__Exercise description__. Pick out each line in the listing below that contains the word "what" and copy those lines.

__Records to process__.

--- start ---

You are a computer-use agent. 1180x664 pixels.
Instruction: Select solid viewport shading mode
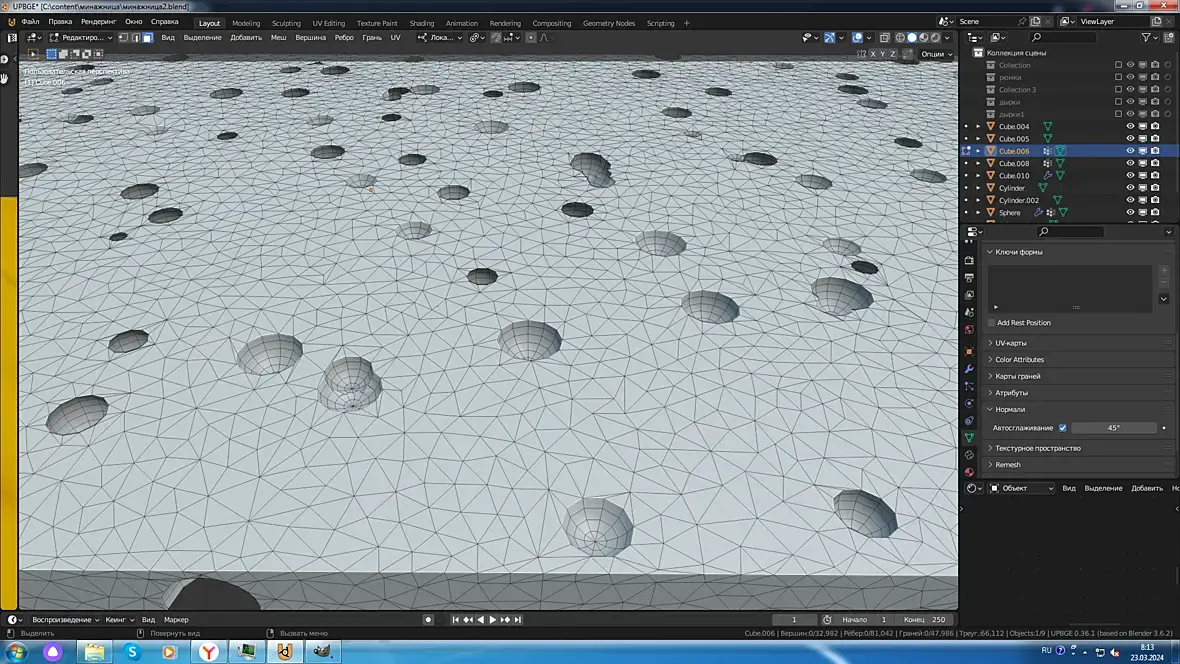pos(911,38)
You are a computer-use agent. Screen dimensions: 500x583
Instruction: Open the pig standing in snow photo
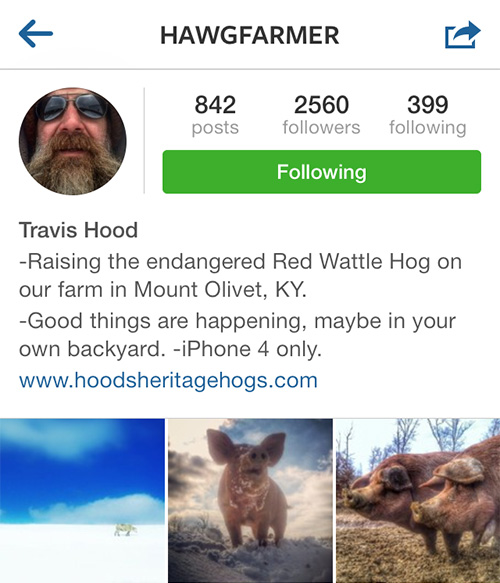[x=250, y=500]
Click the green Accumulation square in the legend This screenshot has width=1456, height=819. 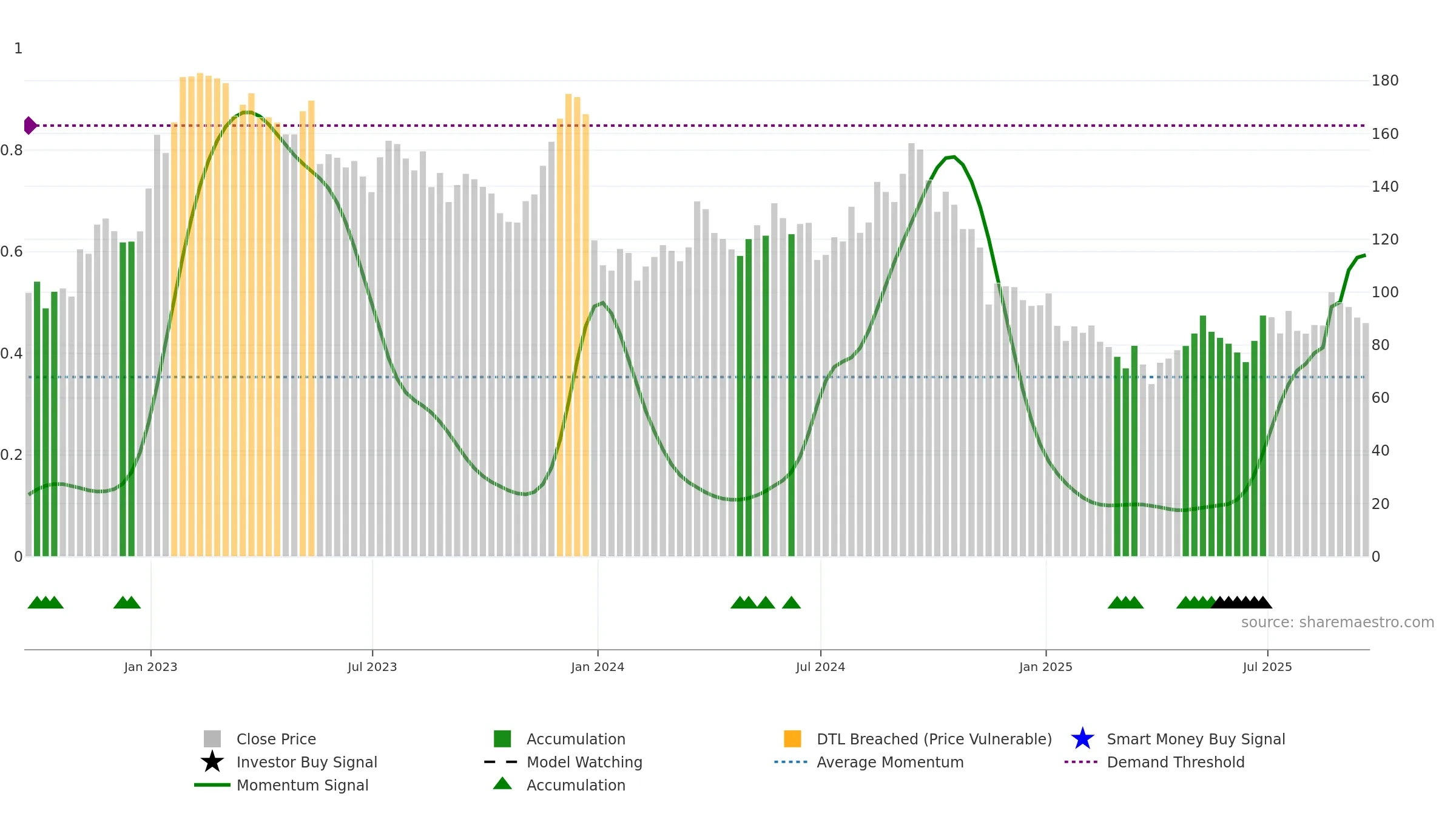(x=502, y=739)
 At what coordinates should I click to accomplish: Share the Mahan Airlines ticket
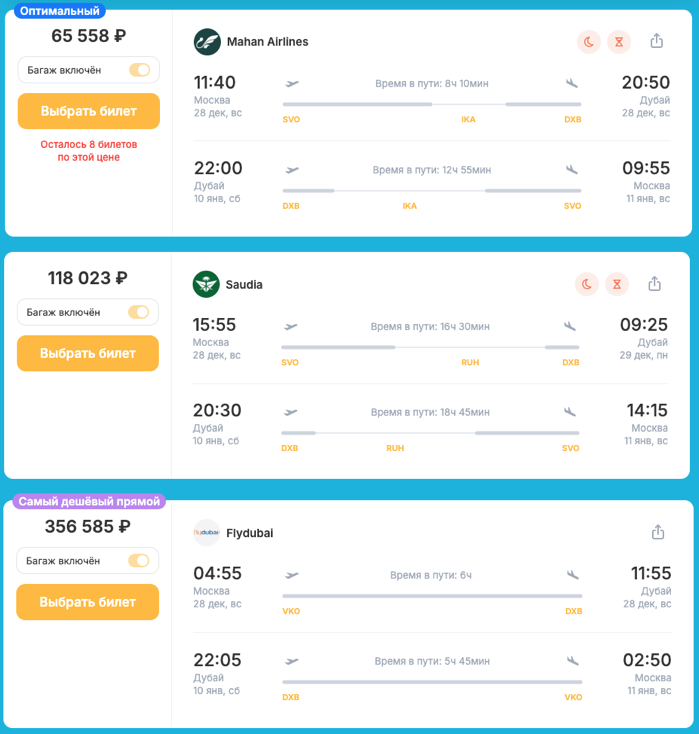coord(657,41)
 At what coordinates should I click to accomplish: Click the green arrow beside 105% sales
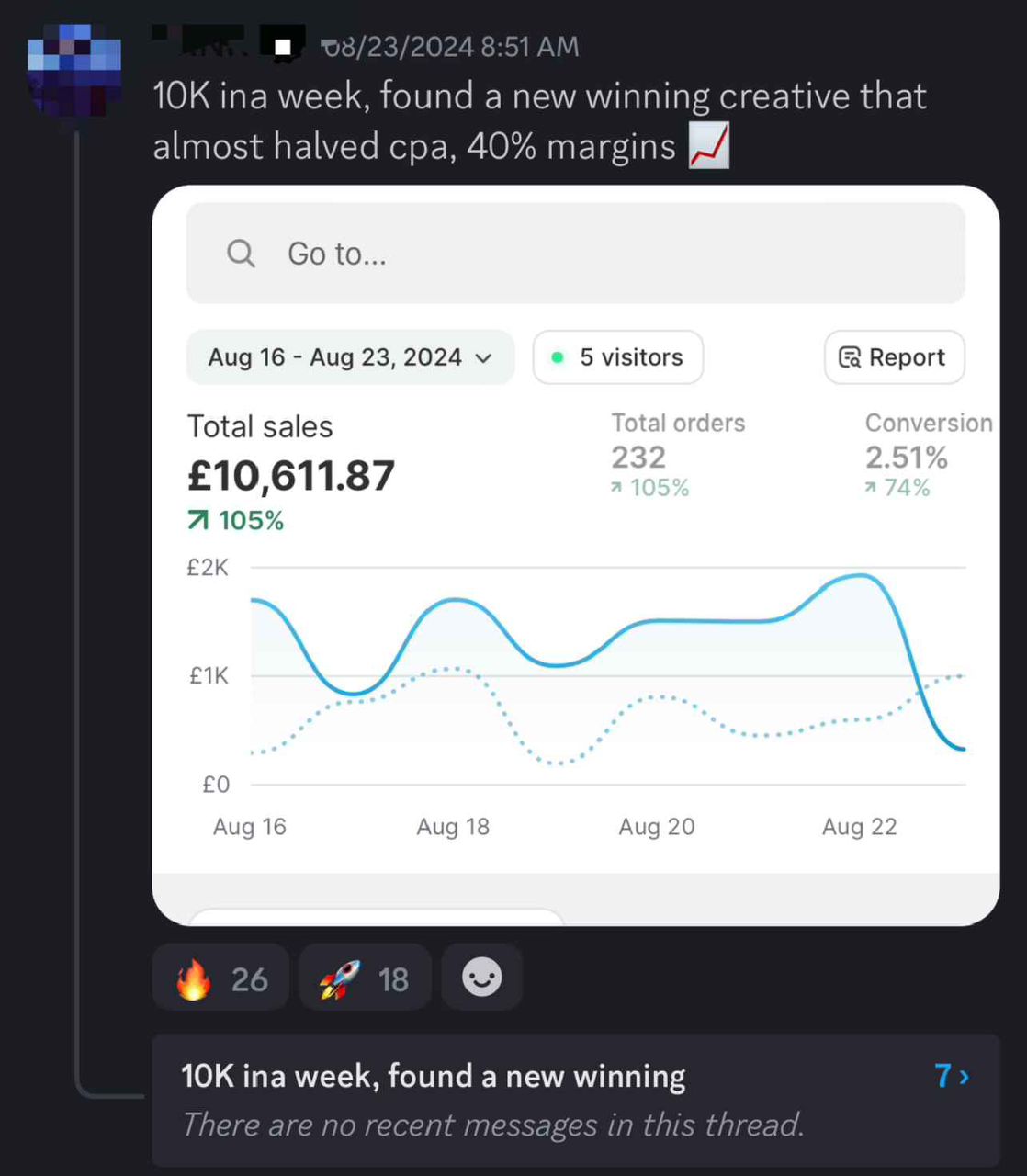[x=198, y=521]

--- end ---

__Answer to this exercise__.
 At what coordinates should I click to accomplish: Share the Mahan Airlines ticket
 At what coordinates should I click to accomplish: Click the green arrow beside 105% sales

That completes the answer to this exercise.